It's the end of March, which means the end to yet another season of the Southwest Regional Collegiate Cyber Defense Competition. It was a great year. The student teams and volunteer teams all did great. I'll try to do a series of posts with more details about various aspects of the competition when I can, but for now I wanted to do a quick overview while it's fresh in my mind.
What is CCDC?
In the Collegiate Cyber Defense Competition, teams of up to 8 college students compete in a simulated business setting to maintain service uptime, respond to business tasks, and defend their systems from attacks by a red team of professional hackers. The student blue teams each work for an identical copy of the same simulated business and do not interact directly with each other.
In the Southwest region, the season begins with an open virtual qualifier. Any team that signs up is allowed to compete in the remote half-day event, where the top 8 teams advance to the in-person regional competition, lasting two full days on site at The University of Tulsa.
Our team
For this season, and likely into the future, I'm responsible for SWCCDC's overall networking, game platform, and supporting infrastructure. My co-lead for the black team, Peter, owned the technical aspects of game delivery. We all do everything, though, and our awesome team does, too. We had several new faces this year, and we're hoping to expand even more!
We build as much of the competition environment in advance, virtually, as possible. Our event is always scheduled for the last weekend of TU's spring break, so as soon as classes end the prior Friday, we take over most of Helmerich Hall, the business college's main building, and start the physical deployment of our networks and other equipment.
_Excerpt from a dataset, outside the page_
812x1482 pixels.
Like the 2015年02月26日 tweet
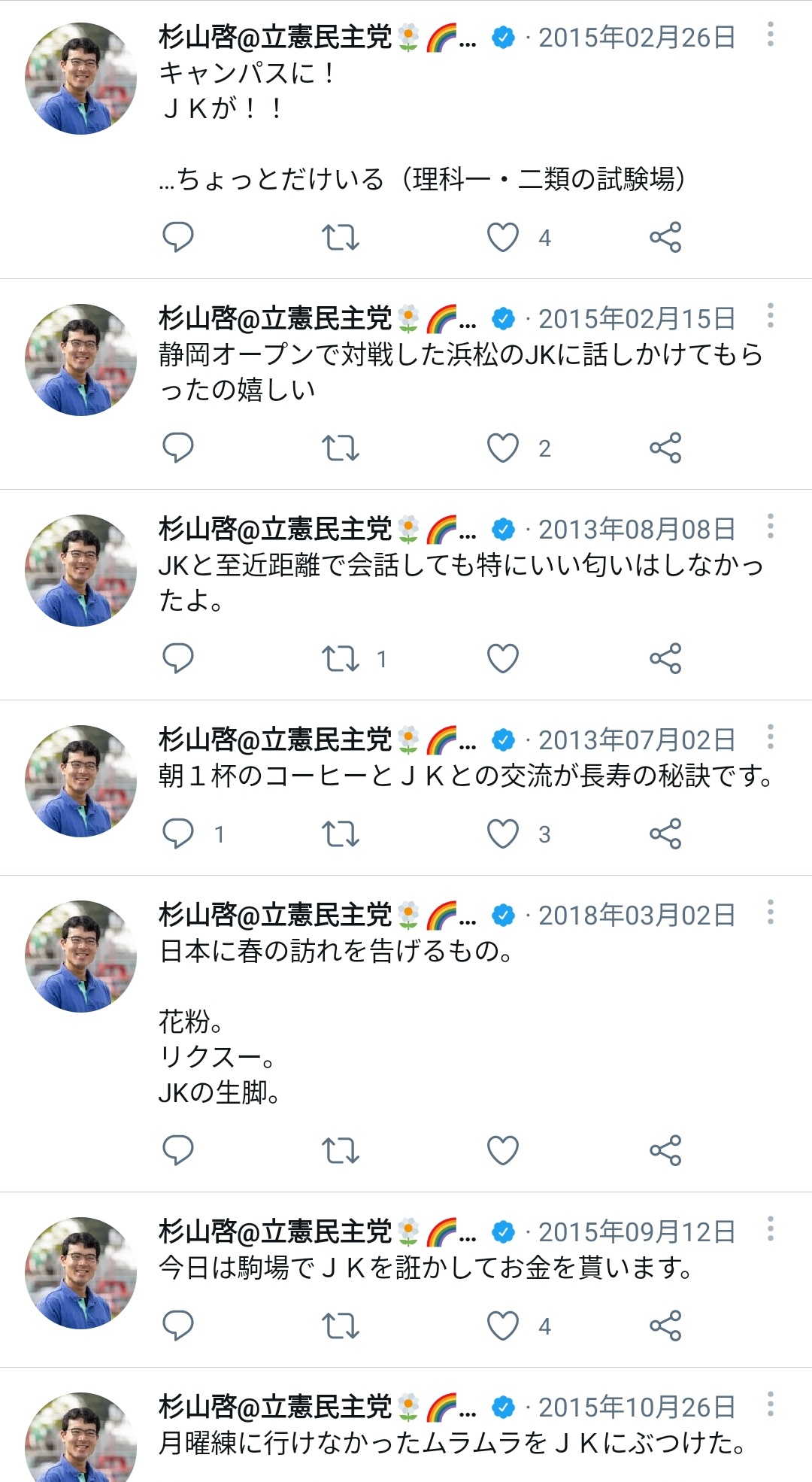(x=503, y=237)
This year, all staff officed out of our very busy build lab on the second floor. The network and infrastructure team deployed our supporting equipment by the end of the day on Saturday, equipping the entire team with a useful place to work. Our out-of-town volunteers arrived throughout the early part of build week.
Our platform
In Southwest, we operate a private cloud environment where many of our services run. The SWCCDC Cloud, powered by OpenNebula, serves as both the cloud platform that we operate many services on ourselves and simulates a public cloud like AWS for the competitors.
Scenario
For 2025, the scenario was based on a parody of the Pokémon franchise. The students' teams initially worked for Oak Industries, maintaining the cloud backend service powering the Pokédex, which records various information about pokémon. Transitioning into the regional competition, Oak Industries was acquired by the Devon Corporation, which manufactures pokéballs.
Technology
For qualifiers, our team built a custom web application for the "Pokédex," which was deployed to two cloud environments via a GitLab CI/CD workflow. For regionals, the blue teams were also asked to expand that service into an additional cloud region.
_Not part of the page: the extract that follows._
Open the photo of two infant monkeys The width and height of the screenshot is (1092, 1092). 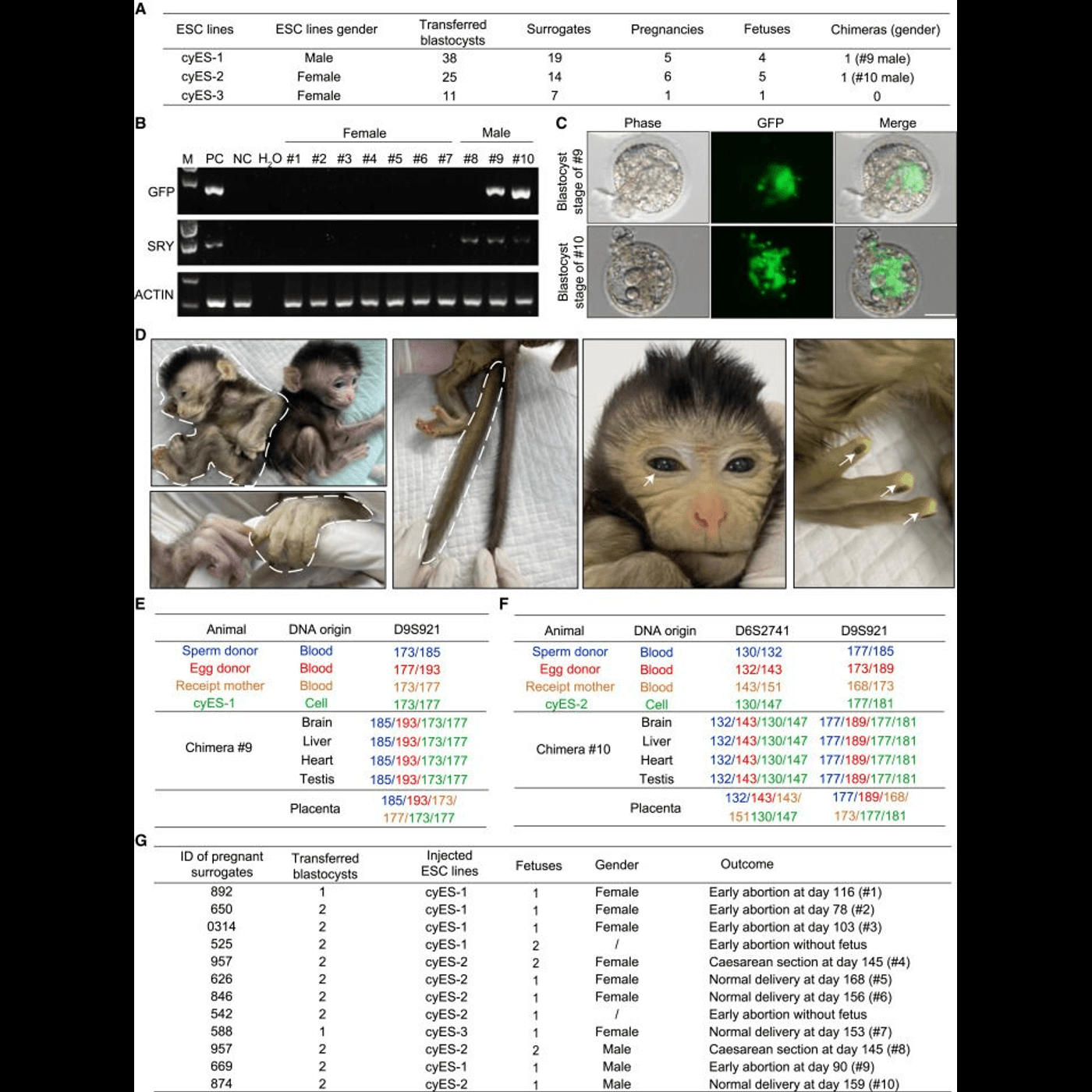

The company for regionals, Devon, was a Pokéball manufacturer. In the source material, Pokéballs are made from a raw material called apricorns. So, the regionals teams found their rooms had receipt printers in them that regularly printed receiving manifests of tracked and inventoried apricorns. They had to accept those shipments (or, ideally, write some glue code to automate that acceptance), or their Pokéball orders couldn't be fulfilled.
They also had to operate a legacy internal app, a password reset service, which used a compiled C program and CGI to reset office users' passwords. It had some serious flaws that could be (and were) exploited by the red team.
We did plenty of other things, too, like dynamic routing that included a mid-migration pair of routers, an old vulnerable Minecraft server, open Wi-Fi, a log aggregator, HR system, and working email.
Fun stuff
Oh, and of course we got to have some fun, too. We found some oversized stuffed Pikachu plushes at Costco and placed "visit from Pikachu!" in the in-game store for a modest fake-money fee. It was well received, especially since Pikachu was way larger than the teams expected!
The red team also decided to pose as "Team Rocket" and had some fun with rhymes and wigs and rogue devices masquerading as Pokédexes.
More to come
I'll be writing about more specific aspects of the competition soon! So there will be more photos, more technical design information, and likely some source code, too.